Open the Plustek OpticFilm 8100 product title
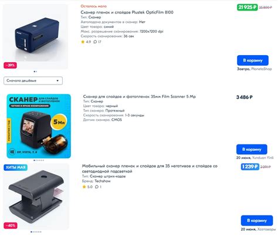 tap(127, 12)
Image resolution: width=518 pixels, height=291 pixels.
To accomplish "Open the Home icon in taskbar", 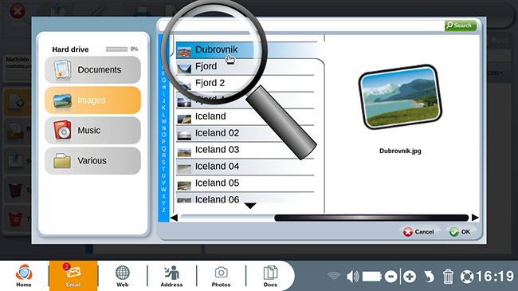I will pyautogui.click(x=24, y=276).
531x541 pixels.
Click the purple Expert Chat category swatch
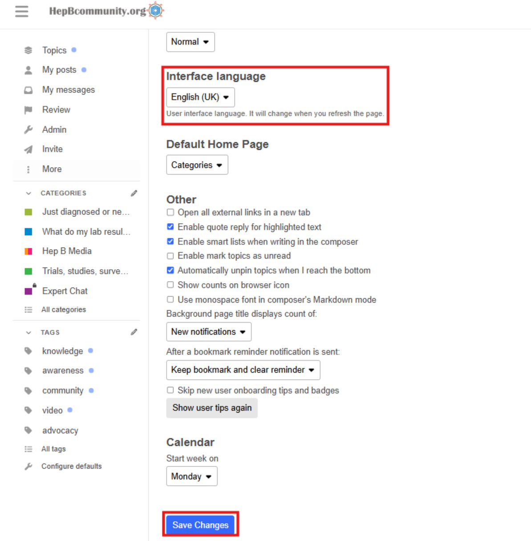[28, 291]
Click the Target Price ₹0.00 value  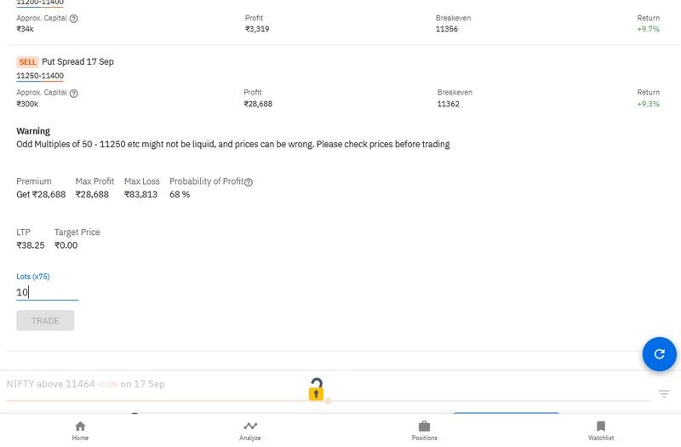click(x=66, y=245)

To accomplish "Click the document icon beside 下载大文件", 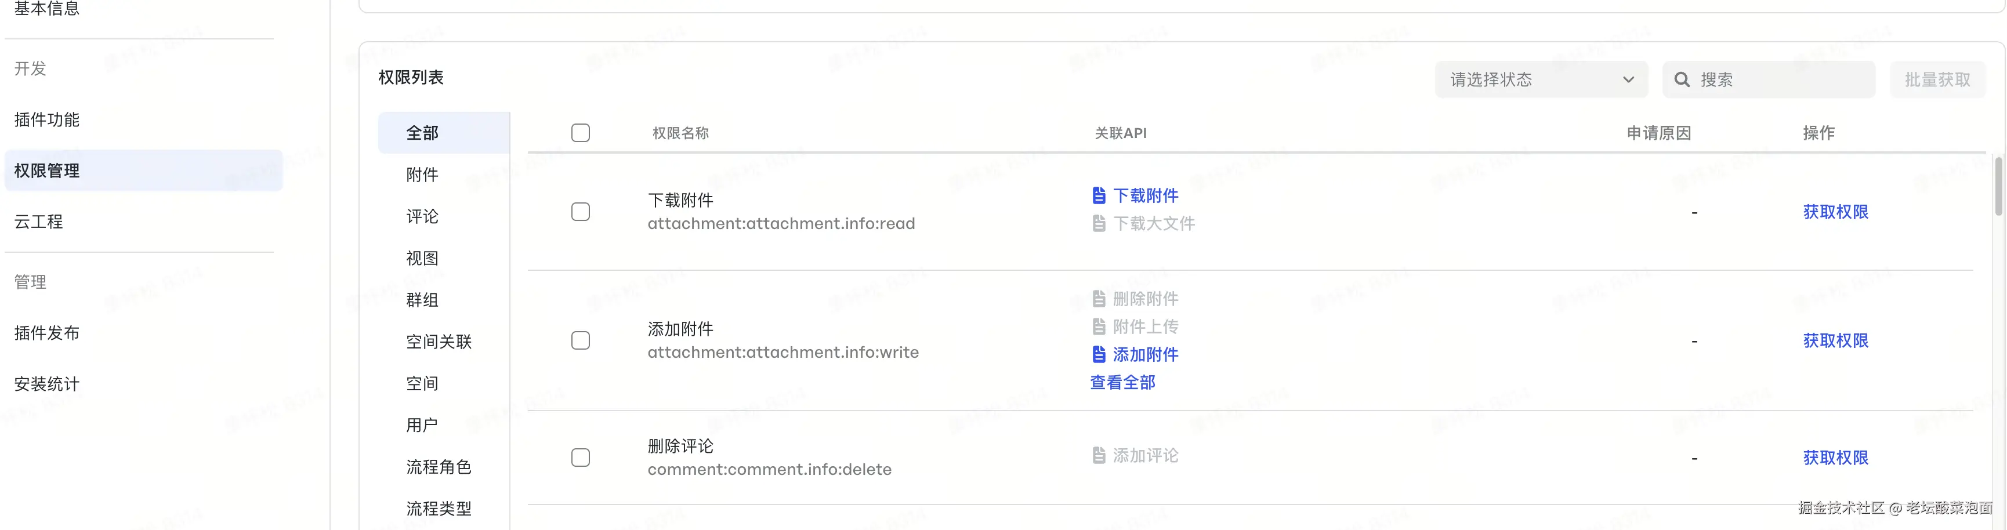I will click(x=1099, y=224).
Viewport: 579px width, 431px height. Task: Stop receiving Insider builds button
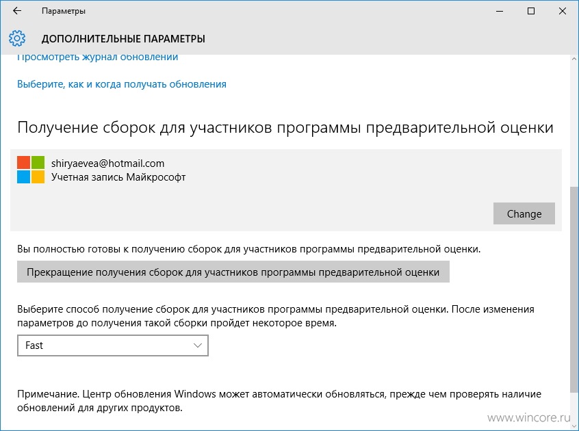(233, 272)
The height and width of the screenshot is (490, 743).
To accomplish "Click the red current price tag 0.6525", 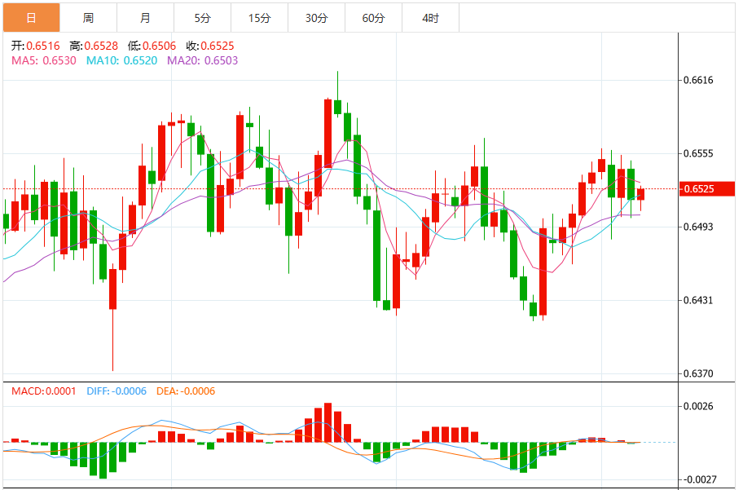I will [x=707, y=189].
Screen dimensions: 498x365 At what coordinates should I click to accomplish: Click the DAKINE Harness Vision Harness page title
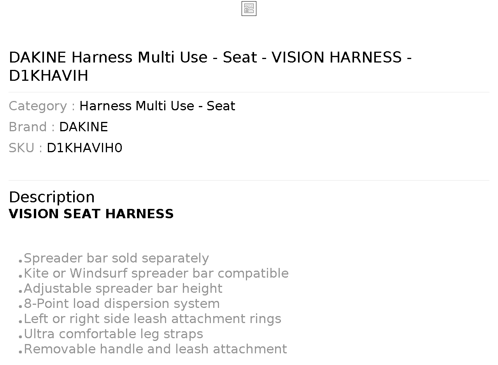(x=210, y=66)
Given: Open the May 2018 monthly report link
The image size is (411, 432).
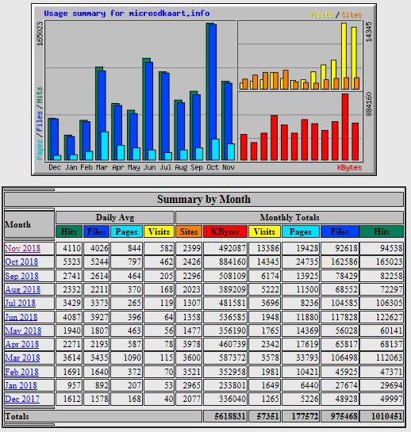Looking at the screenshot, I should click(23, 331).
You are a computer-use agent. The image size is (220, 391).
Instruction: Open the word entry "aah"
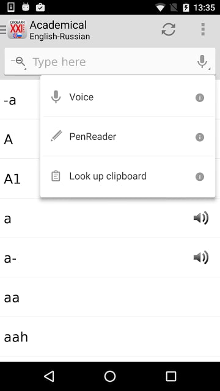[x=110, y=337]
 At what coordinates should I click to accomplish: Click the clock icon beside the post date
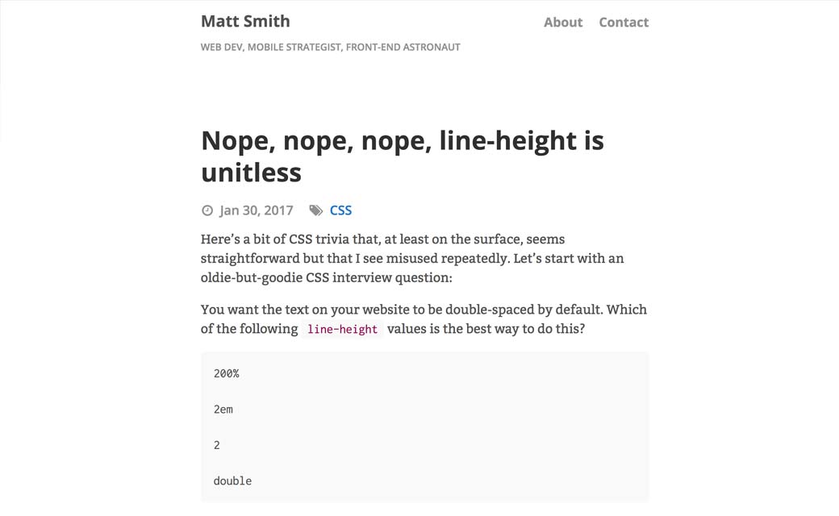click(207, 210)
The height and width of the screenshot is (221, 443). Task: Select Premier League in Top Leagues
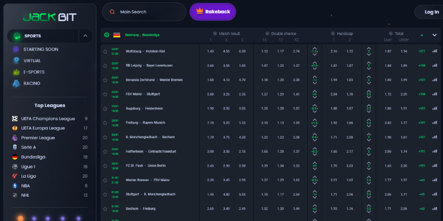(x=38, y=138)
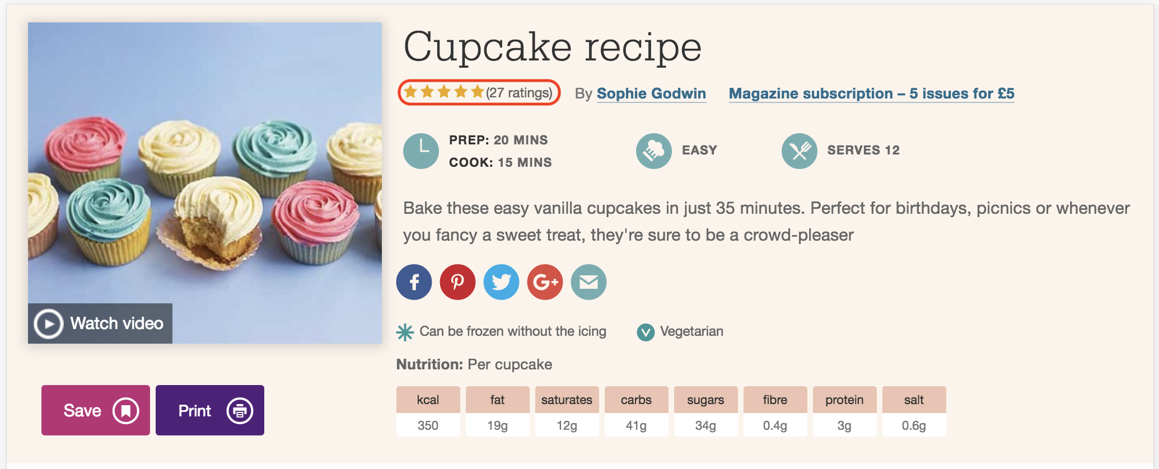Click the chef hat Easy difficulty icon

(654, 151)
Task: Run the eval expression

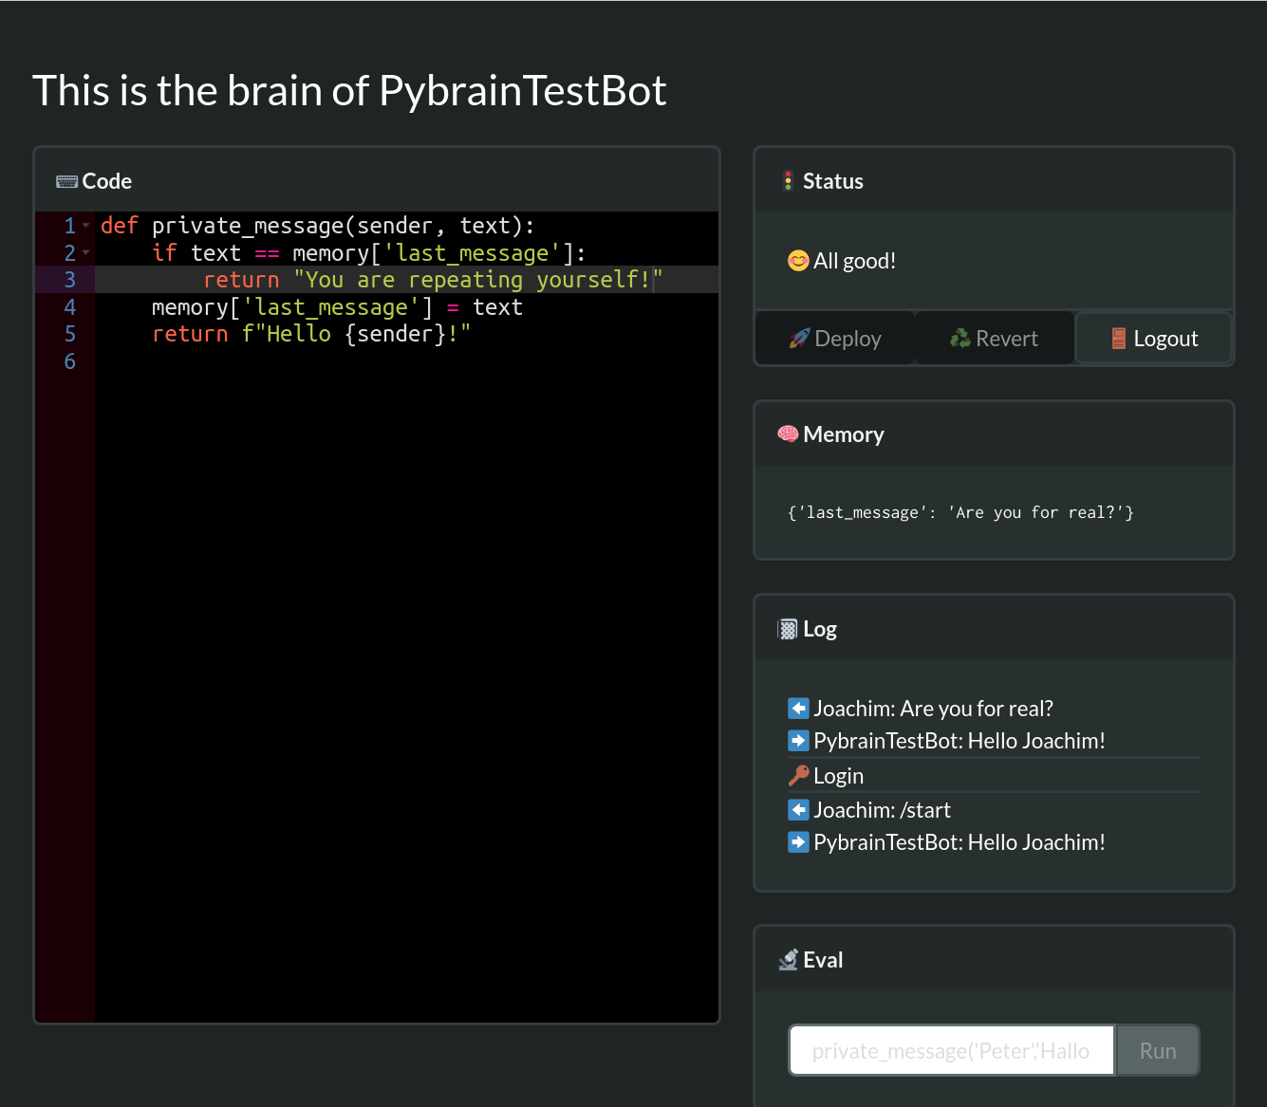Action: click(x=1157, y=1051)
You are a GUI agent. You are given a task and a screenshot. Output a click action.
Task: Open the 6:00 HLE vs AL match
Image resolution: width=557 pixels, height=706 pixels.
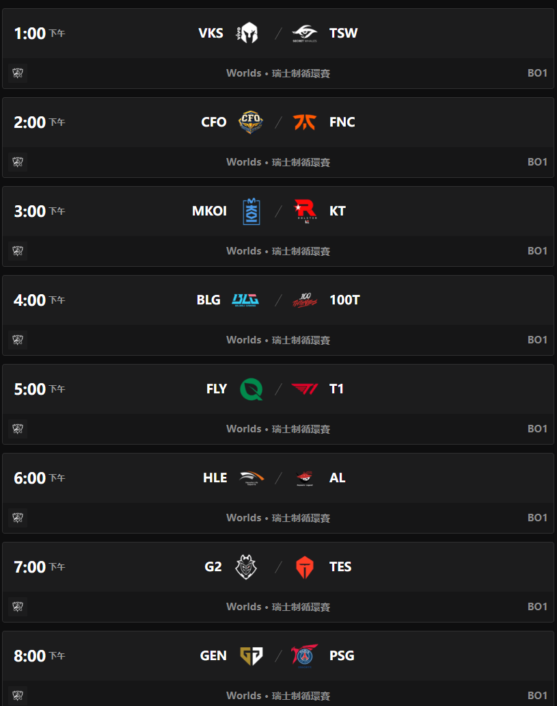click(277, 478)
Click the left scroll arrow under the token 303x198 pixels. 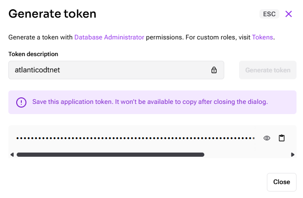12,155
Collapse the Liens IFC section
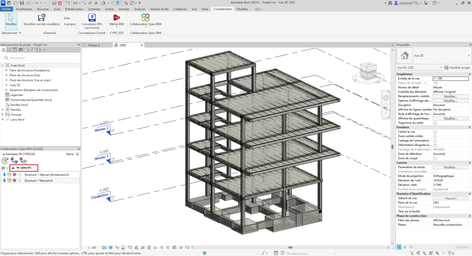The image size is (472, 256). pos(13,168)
***
- _Given problem_: Count the lines in the material above that contain the string "what", with case significant, and reply with only that number.

- _Output_: 2